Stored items
#####

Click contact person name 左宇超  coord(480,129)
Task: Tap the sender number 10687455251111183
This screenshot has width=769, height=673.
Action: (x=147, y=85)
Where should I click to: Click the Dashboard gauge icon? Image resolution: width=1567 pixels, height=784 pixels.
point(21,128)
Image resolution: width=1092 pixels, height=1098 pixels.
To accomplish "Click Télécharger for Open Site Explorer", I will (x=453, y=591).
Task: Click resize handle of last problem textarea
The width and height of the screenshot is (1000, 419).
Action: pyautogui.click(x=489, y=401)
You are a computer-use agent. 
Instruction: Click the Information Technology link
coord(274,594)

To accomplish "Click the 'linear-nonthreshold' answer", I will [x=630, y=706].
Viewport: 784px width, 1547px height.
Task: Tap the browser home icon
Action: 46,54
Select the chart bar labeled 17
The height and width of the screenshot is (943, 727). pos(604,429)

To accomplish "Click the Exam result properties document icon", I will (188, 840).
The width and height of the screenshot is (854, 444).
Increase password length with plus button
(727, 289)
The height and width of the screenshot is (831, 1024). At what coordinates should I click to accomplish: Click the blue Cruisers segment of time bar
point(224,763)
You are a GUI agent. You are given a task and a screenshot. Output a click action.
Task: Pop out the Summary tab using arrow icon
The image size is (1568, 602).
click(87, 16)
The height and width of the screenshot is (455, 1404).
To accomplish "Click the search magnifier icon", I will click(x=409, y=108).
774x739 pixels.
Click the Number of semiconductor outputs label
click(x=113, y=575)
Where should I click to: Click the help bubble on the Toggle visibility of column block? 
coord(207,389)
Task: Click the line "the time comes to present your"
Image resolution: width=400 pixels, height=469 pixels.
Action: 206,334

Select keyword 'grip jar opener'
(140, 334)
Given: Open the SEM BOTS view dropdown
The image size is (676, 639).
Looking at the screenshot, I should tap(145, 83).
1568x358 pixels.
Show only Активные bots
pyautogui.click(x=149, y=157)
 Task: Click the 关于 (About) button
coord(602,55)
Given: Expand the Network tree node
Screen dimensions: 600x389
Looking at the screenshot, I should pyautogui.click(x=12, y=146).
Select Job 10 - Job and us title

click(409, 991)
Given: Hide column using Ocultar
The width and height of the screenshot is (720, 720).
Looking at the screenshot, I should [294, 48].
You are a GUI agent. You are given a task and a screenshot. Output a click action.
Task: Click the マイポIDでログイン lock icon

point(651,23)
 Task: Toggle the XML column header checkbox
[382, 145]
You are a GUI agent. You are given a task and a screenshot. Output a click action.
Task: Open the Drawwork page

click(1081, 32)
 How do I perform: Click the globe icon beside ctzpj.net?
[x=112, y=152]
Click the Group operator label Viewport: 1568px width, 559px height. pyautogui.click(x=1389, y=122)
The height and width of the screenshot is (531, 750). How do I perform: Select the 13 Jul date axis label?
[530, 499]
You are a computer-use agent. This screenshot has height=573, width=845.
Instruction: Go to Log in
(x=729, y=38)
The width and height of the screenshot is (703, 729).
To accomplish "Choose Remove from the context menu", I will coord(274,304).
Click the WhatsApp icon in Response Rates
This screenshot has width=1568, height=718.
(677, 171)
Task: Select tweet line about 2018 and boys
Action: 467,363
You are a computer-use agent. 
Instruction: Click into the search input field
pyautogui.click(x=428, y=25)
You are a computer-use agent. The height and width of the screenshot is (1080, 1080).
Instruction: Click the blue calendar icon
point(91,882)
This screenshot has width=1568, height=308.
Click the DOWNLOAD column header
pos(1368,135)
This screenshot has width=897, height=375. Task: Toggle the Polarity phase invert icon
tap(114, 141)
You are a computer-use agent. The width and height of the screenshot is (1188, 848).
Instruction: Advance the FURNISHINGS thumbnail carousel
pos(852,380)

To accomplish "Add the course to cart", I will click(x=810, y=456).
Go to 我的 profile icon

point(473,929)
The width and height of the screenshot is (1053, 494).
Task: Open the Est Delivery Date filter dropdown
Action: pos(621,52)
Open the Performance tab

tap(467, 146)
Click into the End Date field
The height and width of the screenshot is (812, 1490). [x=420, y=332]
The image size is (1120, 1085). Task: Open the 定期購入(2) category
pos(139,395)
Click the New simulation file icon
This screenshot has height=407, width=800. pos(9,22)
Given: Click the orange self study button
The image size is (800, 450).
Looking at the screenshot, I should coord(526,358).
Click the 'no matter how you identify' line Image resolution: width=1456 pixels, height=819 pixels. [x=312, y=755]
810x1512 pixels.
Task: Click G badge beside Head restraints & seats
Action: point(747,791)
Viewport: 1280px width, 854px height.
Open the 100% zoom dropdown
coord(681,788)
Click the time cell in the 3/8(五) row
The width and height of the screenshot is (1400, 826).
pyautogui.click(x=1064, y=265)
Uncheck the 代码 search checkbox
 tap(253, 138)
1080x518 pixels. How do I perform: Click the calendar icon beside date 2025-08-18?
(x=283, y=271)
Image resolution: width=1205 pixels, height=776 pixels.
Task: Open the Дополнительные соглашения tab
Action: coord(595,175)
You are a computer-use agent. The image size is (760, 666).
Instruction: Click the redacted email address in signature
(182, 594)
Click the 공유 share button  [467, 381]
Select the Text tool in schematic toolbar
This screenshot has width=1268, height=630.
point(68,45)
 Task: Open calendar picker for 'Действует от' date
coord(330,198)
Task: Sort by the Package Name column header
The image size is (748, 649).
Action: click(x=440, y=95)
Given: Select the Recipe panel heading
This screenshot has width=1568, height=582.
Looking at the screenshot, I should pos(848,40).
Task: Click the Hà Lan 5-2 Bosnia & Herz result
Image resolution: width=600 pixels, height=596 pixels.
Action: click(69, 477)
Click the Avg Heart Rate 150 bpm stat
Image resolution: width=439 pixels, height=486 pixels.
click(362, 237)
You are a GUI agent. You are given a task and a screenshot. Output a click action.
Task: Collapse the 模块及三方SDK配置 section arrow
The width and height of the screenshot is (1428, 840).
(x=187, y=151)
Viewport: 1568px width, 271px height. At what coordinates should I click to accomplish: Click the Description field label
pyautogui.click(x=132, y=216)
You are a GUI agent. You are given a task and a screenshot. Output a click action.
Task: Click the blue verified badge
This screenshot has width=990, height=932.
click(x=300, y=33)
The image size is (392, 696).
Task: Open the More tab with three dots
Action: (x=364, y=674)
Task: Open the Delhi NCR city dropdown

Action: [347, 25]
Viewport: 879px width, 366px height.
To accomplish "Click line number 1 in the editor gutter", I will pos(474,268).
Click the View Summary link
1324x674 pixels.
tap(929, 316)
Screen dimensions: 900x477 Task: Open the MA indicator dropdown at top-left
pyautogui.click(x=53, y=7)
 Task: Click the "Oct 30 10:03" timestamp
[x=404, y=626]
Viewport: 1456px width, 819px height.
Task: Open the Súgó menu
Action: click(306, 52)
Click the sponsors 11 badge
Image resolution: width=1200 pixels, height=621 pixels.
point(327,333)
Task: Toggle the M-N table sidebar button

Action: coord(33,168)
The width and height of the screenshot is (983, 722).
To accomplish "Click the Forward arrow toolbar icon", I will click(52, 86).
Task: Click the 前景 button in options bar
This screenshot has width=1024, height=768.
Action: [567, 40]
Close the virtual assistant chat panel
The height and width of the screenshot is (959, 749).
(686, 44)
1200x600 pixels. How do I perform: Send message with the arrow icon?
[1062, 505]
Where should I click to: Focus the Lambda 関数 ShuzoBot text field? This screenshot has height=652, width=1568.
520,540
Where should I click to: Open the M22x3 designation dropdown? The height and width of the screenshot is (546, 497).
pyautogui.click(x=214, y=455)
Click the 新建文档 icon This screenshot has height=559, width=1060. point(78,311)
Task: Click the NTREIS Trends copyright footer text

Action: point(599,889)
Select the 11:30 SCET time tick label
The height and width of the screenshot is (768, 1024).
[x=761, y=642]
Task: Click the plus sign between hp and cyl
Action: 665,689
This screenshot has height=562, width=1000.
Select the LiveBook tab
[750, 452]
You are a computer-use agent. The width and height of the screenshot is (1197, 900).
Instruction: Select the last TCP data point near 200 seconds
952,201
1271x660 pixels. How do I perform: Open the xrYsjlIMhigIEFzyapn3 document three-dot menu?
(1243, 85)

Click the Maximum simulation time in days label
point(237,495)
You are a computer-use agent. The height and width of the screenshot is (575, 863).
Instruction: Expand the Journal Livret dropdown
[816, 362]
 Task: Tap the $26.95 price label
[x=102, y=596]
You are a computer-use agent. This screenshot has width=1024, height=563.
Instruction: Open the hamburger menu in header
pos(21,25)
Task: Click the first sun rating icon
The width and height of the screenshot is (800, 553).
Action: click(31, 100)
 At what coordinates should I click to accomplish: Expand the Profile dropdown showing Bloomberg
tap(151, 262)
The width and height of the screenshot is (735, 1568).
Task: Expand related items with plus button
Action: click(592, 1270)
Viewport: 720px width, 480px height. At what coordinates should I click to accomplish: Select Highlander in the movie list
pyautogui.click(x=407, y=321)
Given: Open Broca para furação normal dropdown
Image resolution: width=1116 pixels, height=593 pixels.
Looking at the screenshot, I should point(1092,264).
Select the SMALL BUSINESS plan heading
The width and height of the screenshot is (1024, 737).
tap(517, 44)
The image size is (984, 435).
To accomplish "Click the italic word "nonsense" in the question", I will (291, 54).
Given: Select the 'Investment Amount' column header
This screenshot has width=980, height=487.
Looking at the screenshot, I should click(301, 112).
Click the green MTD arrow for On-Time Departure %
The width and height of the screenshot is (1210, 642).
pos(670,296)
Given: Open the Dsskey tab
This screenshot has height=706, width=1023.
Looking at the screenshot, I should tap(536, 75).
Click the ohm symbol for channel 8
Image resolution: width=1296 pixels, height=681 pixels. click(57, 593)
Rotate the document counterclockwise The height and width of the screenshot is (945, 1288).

#####

What you are asked to do → Tally the lines above containing "computer"; give only the number.

Task response → 9